>>>

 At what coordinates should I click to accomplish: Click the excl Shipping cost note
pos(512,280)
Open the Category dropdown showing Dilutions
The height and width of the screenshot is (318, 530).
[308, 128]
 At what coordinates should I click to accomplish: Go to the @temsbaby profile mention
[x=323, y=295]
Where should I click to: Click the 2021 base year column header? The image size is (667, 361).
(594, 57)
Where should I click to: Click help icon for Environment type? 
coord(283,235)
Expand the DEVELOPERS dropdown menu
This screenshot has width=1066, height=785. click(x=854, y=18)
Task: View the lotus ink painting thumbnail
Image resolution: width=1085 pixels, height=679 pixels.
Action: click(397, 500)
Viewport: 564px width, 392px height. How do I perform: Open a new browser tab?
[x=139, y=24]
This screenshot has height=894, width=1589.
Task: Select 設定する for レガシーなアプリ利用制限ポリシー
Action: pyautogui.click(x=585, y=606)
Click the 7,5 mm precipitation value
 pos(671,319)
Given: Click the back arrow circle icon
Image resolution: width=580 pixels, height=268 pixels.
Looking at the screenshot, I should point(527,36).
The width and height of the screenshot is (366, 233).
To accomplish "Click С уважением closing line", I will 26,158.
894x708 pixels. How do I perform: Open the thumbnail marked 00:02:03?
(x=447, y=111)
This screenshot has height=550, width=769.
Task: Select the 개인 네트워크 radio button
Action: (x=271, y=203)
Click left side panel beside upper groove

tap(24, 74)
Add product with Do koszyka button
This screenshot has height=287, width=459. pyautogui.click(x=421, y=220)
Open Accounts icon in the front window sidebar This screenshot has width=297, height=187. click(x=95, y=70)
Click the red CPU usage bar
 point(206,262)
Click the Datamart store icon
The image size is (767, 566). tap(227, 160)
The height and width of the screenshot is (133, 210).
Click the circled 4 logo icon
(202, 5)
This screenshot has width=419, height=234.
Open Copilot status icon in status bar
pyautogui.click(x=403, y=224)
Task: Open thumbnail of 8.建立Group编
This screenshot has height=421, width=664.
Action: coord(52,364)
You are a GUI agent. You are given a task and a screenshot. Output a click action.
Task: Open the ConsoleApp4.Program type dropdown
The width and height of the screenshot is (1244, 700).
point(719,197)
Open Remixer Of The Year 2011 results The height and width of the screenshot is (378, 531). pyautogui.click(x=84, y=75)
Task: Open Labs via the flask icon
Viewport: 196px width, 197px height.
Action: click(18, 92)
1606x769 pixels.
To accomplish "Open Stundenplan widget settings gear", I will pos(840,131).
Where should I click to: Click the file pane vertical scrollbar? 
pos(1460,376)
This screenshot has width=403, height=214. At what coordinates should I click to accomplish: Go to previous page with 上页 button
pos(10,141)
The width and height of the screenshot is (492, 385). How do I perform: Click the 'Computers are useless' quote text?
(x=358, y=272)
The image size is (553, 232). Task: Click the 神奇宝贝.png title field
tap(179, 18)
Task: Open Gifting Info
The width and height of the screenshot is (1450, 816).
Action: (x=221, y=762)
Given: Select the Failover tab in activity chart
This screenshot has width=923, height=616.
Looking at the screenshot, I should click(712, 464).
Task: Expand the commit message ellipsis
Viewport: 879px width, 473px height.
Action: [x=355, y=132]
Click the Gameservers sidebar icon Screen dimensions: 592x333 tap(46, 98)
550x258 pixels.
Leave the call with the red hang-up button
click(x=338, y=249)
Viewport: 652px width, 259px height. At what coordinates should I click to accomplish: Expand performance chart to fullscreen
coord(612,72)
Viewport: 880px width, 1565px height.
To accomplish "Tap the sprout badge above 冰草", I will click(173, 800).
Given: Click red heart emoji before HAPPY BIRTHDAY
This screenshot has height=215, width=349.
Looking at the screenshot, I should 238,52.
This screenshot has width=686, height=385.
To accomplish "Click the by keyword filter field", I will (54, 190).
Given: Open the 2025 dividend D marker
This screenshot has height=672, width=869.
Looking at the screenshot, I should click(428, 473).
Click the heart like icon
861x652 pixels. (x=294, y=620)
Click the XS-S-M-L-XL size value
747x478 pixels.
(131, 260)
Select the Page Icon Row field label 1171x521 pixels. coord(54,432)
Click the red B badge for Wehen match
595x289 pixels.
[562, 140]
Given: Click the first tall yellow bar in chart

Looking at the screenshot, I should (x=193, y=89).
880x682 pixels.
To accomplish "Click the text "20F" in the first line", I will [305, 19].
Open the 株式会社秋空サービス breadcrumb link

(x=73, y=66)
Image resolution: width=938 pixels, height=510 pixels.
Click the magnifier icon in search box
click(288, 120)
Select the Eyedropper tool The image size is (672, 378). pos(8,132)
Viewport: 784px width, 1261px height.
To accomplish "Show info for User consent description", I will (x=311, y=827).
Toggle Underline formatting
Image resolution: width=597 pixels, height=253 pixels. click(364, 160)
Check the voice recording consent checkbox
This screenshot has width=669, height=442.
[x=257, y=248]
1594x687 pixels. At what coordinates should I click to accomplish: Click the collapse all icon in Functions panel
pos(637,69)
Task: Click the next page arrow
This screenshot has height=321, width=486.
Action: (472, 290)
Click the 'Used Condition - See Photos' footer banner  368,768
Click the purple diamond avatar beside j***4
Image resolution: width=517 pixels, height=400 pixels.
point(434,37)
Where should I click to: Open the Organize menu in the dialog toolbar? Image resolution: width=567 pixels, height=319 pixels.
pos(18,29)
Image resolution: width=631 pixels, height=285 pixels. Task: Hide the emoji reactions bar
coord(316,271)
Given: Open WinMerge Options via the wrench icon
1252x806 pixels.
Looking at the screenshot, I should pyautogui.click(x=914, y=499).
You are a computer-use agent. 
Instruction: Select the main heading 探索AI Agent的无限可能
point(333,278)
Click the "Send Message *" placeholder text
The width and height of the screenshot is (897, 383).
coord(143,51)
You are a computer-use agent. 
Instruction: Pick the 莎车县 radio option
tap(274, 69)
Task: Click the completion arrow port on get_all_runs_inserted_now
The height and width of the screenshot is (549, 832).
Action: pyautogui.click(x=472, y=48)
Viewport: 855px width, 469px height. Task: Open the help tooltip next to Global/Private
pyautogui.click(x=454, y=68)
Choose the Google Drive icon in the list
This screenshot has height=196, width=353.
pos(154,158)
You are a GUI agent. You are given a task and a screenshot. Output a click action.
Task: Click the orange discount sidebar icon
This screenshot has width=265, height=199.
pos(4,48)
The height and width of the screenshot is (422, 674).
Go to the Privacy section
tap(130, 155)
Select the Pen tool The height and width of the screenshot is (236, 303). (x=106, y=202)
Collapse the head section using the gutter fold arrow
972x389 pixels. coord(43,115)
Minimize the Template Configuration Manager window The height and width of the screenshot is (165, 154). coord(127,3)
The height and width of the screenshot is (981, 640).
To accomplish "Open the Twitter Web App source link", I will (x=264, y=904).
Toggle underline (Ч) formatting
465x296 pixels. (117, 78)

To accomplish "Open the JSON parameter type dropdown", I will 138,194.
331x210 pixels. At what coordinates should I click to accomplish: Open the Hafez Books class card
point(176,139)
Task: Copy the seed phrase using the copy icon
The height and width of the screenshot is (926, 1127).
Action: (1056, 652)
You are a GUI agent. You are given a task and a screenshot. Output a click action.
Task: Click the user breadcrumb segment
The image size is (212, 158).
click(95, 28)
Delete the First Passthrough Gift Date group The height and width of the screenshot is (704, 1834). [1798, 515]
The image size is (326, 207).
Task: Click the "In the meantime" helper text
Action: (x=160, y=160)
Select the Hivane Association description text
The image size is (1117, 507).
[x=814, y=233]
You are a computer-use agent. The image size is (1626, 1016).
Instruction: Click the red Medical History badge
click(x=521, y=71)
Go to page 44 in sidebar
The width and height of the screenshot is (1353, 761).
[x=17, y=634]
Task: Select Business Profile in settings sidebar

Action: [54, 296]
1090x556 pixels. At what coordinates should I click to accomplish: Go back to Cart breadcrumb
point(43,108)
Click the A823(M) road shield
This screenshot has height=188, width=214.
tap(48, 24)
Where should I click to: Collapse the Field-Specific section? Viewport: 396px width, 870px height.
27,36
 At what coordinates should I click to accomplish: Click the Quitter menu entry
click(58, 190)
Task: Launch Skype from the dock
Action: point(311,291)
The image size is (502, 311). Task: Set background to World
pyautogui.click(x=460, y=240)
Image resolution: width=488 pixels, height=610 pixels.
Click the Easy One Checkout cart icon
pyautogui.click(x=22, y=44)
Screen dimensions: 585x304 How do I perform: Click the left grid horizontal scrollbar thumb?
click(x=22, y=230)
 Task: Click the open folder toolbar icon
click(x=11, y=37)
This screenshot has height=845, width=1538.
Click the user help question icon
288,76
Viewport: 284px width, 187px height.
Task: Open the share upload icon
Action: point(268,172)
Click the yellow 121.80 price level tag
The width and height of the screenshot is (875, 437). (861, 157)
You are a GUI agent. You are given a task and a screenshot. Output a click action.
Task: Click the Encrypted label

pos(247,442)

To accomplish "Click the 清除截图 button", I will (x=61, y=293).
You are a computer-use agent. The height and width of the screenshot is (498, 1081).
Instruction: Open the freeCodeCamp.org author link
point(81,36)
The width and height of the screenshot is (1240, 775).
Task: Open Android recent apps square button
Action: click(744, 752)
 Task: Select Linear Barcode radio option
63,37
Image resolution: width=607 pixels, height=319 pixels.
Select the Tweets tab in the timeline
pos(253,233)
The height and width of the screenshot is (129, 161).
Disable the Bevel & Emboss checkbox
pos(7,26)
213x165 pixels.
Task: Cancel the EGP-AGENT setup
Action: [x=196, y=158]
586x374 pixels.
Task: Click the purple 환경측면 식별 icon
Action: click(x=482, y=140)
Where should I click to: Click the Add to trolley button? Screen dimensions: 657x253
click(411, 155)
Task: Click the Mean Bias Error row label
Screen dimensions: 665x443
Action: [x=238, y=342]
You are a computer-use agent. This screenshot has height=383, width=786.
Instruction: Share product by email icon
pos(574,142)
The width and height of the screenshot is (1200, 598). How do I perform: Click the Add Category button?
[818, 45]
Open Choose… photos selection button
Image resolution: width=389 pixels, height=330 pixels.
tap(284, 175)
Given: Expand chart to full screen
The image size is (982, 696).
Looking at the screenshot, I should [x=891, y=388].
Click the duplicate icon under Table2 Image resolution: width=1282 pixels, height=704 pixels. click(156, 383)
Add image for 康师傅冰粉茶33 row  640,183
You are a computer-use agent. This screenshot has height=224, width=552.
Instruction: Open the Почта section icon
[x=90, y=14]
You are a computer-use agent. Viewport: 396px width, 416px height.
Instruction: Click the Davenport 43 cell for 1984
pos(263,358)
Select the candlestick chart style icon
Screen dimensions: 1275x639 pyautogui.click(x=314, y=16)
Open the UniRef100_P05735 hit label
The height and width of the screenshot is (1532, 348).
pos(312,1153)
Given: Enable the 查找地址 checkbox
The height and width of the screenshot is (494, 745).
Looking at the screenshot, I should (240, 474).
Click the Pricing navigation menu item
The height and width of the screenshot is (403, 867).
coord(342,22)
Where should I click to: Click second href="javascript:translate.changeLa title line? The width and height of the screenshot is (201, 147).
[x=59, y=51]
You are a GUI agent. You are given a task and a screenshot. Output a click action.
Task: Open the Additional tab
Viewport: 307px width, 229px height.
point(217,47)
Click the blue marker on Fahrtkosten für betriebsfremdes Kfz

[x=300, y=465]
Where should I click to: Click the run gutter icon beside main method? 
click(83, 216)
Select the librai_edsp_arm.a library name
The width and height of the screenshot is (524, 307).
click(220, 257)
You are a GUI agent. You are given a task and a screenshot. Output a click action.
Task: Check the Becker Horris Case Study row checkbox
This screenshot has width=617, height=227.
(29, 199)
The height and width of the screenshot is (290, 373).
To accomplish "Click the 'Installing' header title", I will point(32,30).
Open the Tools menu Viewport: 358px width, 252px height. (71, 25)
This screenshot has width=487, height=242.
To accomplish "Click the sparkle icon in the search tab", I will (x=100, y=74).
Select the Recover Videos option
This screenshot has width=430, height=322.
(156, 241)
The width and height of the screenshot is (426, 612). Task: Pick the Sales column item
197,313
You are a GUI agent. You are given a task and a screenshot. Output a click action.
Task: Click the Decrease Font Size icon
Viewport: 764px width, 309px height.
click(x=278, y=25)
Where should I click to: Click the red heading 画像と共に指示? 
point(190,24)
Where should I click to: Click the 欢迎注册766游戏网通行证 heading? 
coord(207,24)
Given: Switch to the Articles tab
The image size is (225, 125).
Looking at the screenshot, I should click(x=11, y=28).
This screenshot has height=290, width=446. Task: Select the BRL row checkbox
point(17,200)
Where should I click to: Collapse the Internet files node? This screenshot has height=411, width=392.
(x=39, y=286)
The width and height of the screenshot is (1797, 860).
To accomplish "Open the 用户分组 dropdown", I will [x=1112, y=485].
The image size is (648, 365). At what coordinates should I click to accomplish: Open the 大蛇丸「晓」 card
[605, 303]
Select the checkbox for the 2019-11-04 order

<<<

■ How to complete this task: Retype the entries above exactly, but only from the line containing "This screenshot has height=188, width=214." through the line containing "Image resolution: width=488", both included.

■ Task output:
This screenshot has height=188, width=214.
tap(48, 24)
Where should I click to: Collapse the Field-Specific section? Viewport: 396px width, 870px height.
27,36
 At what coordinates should I click to accomplish: Click the Quitter menu entry
click(58, 190)
Task: Launch Skype from the dock
Action: point(311,291)
The image size is (502, 311). Task: Set background to World
pyautogui.click(x=460, y=240)
Image resolution: width=488 pixels, height=610 pixels.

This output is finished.